» CONSIGNE
Extrayez mot pour mot, de l'extrait sur l'affaire de déréférencement, le passage qui va de « La chaîne NDR » à « (ci-après : le déréférencement). ».

1. Le 21 janvier 2010, la chaîne de télévision NDR diffusa un reportage de l’émission Panorama intitulé « Licenciement : les sales tours des employeurs ». Vers la fin du reportage, dans le cadre duquel la requérante avait préalablement donné une interview, fut présenté le cas d’un ancien employé qui avait travaillé pour l’entreprise dirigée par la requérante en tant que gérante et qui avait été licencié. Dans le reportage, un traitement injuste de l’employé en question fut reproché à la requérante alors que cet employé avait essayé d’établir un conseil des délégués du personnel.

La chaîne NDR mit ultérieurement en ligne sur son site Internet un fichier contenant la transcription de l’émission et portant le titre « Les sales tours des employeurs ». Quand le nom de la requérante était entré dans le moteur de recherche opéré par Google, l’un des premiers résultats affichés était un lien vers le fichier susmentionné. Après que Google eut refusé de s’abstenir de supprimer ce lien de la liste des résultats affichés, la requérante déposa une plainte, qui fut rejetée par le Tribunal régional supérieur. Selon le Tribunal, la requérante ne saurait tirer ni du § 35, alinéa 2, 2nde phrase, de la loi fédérale relative à la protection des données, ni des §§ 823, alinéa 1, et 1004 du Code civil allemand, combinés à l’article 1, alinéa 1, et à l’article 2, alinéa 1, de la Loi fondamentale un droit à ce que le lien litigieux soit supprimé (ci-après : le déréférencement).

» DONNÉES FOURNIES
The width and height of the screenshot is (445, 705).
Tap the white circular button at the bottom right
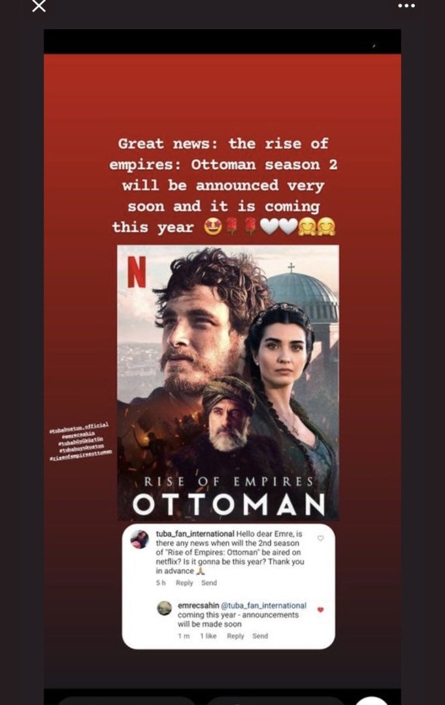point(372,700)
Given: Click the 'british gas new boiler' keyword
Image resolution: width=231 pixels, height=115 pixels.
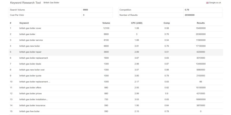Looking at the screenshot, I should click(x=29, y=46).
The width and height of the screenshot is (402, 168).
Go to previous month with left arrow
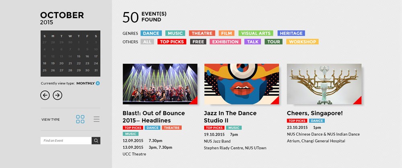pos(45,95)
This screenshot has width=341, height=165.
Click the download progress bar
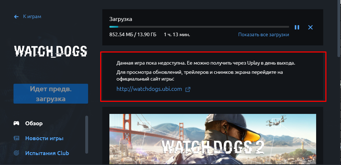[199, 27]
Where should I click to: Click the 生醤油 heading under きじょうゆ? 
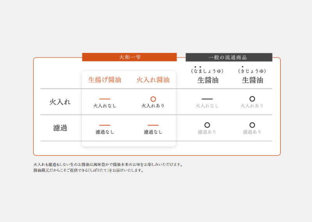tap(252, 80)
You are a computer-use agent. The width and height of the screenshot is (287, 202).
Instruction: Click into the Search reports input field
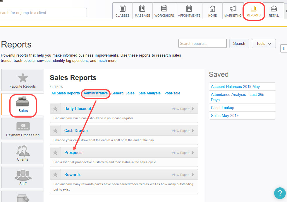click(x=202, y=44)
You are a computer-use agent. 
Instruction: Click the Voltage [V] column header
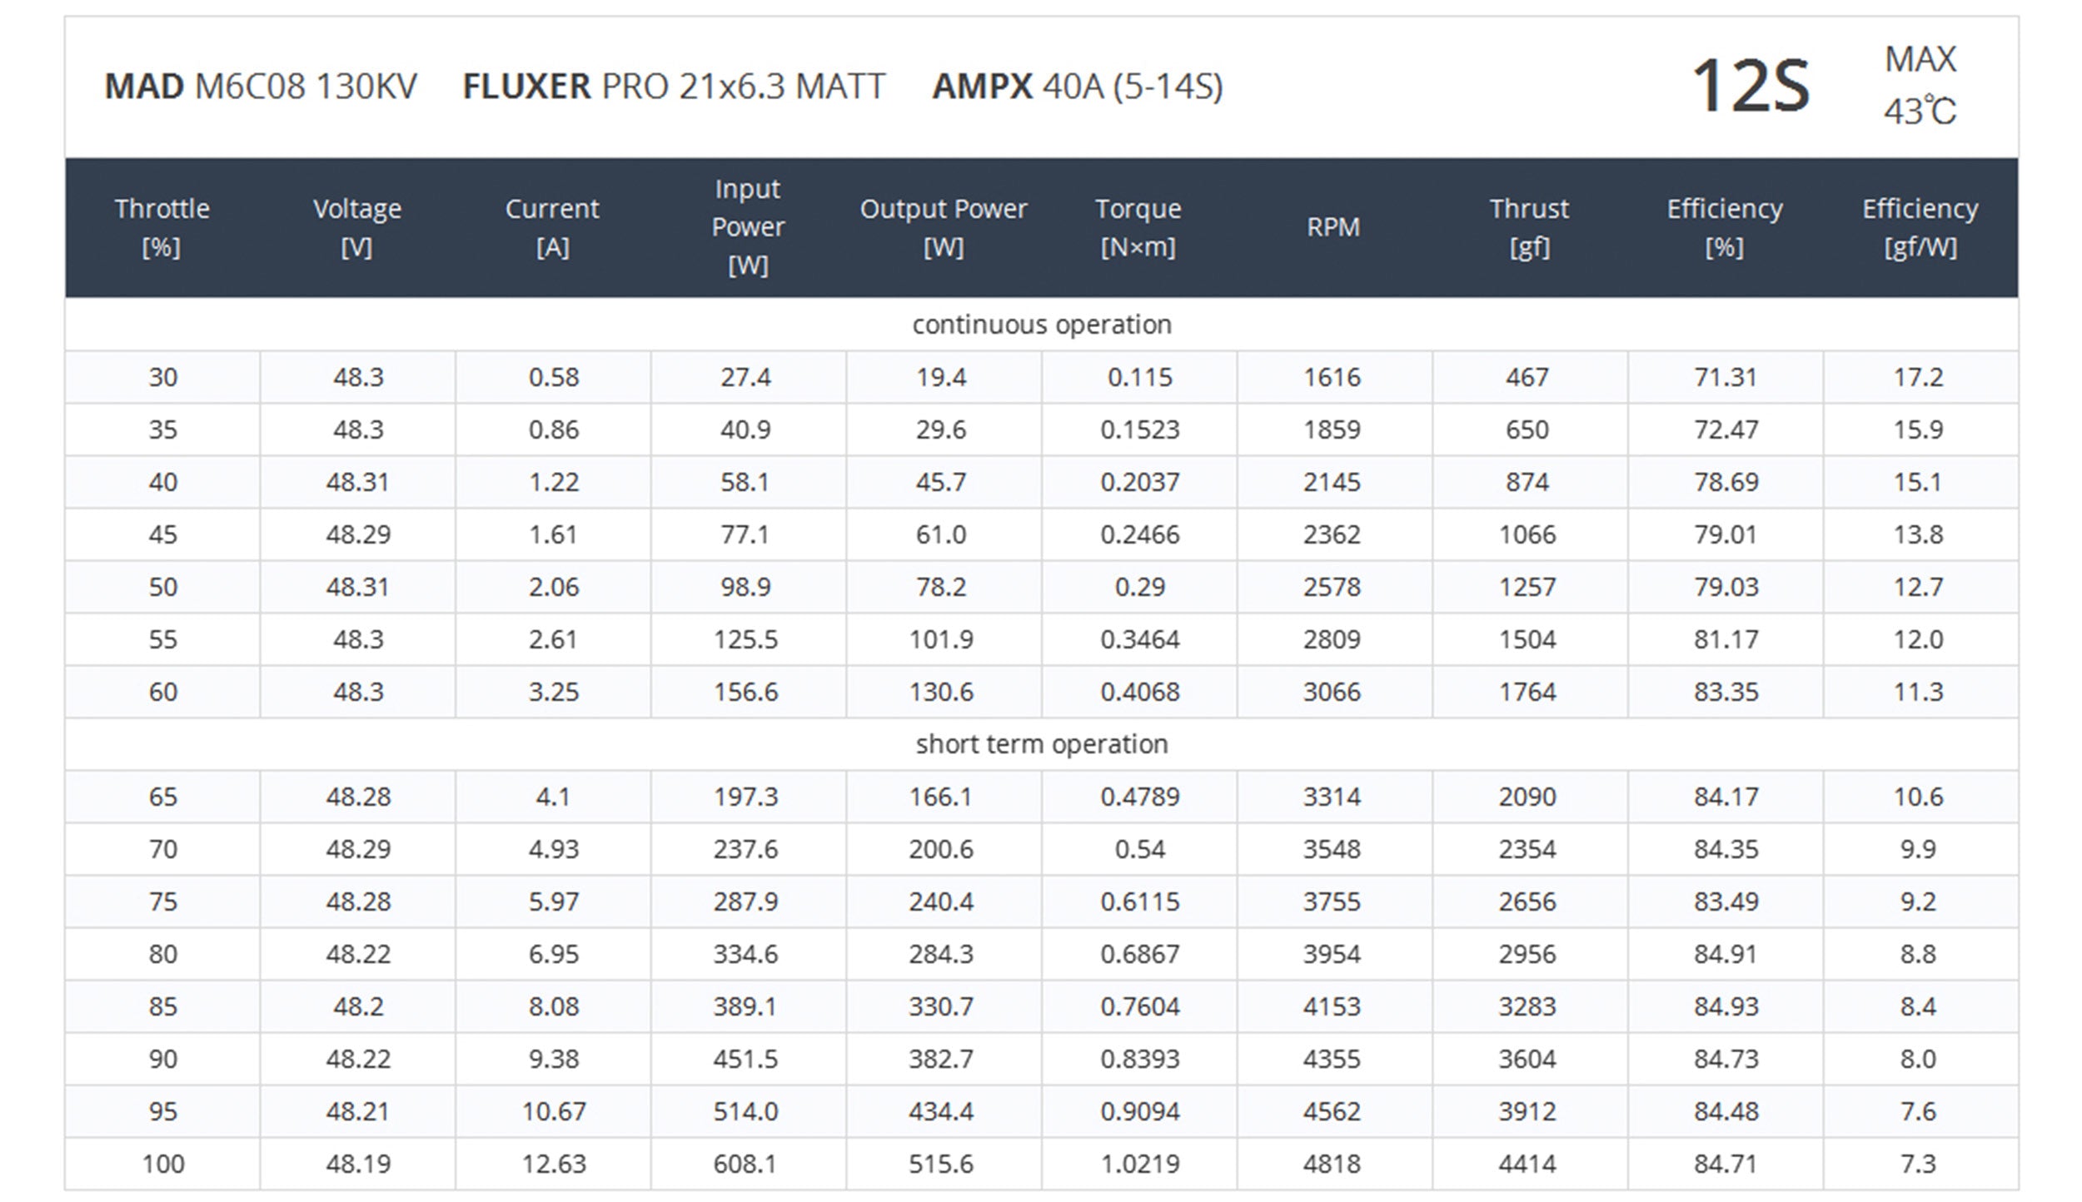click(x=357, y=227)
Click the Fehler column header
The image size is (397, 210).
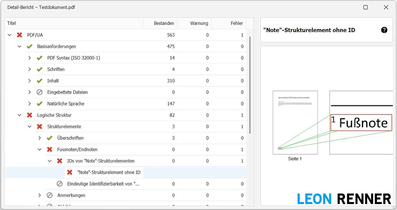point(236,23)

» RÉPONSE
La chaîne NDR mit ultérieurement en ligne sur son site Internet un fichier contenant la transcription de l’émission et portant le titre « Les sales tours des employeurs ». Quand le nom de la requérante était entré dans le moteur de recherche opéré par Google, l’un des premiers résultats affichés était un lien vers le fichier susmentionné. Après que Google eut refusé de s’abstenir de supprimer ce lien de la liste des résultats affichés, la requérante déposa une plainte, qui fut rejetée par le Tribunal régional supérieur. Selon le Tribunal, la requérante ne saurait tirer ni du § 35, alinéa 2, 2nde phrase, de la loi fédérale relative à la protection des données, ni des §§ 823, alinéa 1, et 1004 du Code civil allemand, combinés à l’article 1, alinéa 1, et à l’article 2, alinéa 1, de la Loi fondamentale un droit à ce que le lien litigieux soit supprimé (ci-après : le déréférencement).